PASSAGE
-*-
Supportive therapy and monitoring

• During treatment:
  • Monitor bone marrow response.
  • Monitor chemotherapy side effects, which can include:
    • Bone marrow suppression 
    • Stomatitis (mouth sores)
    • Diarrhea
  • Improve symptoms and prevent infections:
    • RBC and platelet transfusions for anemia and thrombocytopenia
    • Granulocyte-colony stimulating factor for neutropenia
    • Only inactive vaccinations during chemotherapy
    • Trimethoprim-sulfamethoxazole prophylaxis for pneumocystis carinii pneumonia 
    • Herpes simplex prophylaxis with acyclovir
  • If with fever, especially accompanying neutropenia, broad-spectrum antibiotics are given.
  • Dietary modification (adjust for patients with mucositis, neutropenic diet)
-*-
Stored items
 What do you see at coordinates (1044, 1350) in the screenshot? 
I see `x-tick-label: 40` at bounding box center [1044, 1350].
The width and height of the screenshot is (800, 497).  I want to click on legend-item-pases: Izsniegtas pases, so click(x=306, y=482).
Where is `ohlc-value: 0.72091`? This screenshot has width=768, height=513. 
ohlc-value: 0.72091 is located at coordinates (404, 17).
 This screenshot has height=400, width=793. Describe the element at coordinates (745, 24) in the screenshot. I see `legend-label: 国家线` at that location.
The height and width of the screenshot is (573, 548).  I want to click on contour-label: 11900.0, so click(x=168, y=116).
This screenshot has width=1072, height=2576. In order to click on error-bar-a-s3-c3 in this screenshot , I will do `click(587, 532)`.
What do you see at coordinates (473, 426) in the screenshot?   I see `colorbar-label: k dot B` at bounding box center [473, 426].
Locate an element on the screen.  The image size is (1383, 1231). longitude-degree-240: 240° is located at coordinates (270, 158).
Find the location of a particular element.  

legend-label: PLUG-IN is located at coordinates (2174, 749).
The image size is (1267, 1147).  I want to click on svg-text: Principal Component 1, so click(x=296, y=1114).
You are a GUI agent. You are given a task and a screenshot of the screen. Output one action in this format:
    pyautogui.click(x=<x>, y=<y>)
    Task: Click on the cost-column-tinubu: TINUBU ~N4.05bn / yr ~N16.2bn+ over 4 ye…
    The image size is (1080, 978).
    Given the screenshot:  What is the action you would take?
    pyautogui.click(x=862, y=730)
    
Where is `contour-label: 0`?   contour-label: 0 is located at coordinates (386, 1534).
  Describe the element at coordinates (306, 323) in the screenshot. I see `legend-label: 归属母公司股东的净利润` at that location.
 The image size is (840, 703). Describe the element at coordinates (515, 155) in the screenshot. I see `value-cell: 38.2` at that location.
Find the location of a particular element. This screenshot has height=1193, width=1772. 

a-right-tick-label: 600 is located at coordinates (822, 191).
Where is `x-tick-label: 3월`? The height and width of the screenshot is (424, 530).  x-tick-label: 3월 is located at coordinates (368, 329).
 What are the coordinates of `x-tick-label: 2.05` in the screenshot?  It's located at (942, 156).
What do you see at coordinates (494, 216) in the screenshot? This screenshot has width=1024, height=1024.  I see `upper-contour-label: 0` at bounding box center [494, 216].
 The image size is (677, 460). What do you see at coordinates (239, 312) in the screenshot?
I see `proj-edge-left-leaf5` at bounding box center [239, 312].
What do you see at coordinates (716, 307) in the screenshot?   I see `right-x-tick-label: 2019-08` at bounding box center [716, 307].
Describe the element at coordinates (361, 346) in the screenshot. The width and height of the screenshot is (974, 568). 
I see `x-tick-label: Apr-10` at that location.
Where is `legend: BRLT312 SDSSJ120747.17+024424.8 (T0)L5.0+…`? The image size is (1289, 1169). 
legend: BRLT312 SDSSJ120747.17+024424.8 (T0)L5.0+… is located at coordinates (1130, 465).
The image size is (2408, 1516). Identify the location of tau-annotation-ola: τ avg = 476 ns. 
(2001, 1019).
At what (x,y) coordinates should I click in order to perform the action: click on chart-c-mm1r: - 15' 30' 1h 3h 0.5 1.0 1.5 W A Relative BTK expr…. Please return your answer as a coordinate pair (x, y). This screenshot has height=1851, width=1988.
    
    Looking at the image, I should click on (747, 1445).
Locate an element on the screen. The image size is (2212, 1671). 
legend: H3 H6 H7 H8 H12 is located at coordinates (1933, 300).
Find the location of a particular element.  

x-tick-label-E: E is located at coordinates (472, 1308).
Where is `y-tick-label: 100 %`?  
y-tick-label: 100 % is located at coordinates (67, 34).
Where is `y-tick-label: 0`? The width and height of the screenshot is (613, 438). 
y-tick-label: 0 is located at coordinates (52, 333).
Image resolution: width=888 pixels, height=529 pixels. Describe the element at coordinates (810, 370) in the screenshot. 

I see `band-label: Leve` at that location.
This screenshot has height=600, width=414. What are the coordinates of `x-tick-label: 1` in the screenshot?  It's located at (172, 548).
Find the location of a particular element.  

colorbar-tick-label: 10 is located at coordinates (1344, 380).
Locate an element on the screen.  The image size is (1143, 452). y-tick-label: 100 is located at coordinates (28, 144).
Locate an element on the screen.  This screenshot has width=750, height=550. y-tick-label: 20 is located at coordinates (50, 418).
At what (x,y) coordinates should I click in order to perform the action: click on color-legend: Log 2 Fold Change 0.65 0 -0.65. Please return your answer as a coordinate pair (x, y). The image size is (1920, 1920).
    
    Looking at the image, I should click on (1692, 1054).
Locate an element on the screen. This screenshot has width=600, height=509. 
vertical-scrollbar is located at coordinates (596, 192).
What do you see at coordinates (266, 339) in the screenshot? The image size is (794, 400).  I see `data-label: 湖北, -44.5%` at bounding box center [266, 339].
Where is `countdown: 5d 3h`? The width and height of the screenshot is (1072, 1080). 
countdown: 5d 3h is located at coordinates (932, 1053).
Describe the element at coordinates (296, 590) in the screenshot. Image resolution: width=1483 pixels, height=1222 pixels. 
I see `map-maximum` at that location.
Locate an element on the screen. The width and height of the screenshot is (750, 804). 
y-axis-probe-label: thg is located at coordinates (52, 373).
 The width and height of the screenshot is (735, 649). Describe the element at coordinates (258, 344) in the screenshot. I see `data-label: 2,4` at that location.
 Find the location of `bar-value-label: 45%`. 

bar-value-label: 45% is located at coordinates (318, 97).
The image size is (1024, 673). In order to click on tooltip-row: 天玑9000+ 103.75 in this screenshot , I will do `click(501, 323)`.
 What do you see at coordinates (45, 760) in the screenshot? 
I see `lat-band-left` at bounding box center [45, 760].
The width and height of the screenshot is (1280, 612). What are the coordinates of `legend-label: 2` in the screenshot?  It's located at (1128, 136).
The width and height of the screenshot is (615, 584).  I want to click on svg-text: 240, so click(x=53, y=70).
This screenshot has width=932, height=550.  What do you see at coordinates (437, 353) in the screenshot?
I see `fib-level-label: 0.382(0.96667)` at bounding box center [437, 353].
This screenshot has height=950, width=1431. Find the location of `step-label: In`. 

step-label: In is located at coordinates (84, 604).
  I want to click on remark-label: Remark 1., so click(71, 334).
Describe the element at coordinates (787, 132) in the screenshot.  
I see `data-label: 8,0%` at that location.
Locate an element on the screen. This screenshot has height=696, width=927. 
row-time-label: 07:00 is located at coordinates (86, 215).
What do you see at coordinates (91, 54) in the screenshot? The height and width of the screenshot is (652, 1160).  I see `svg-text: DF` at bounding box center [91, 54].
-*-
PROBLEM DETAILS
Answer these questions from the supportive therapy text:
1. Which three chemotherapy side effects does it list?
2. What is given for neutropenia?
3. What is given when fever occurs, especially with neutropenia?
Base every answer on the supportive therapy text alone.

ANSWER BOX
1. Bone marrow suppression, stomatitis (mouth sores), and diarrhea.
2. Granulocyte-colony stimulating factor.
3. Broad-spectrum antibiotics.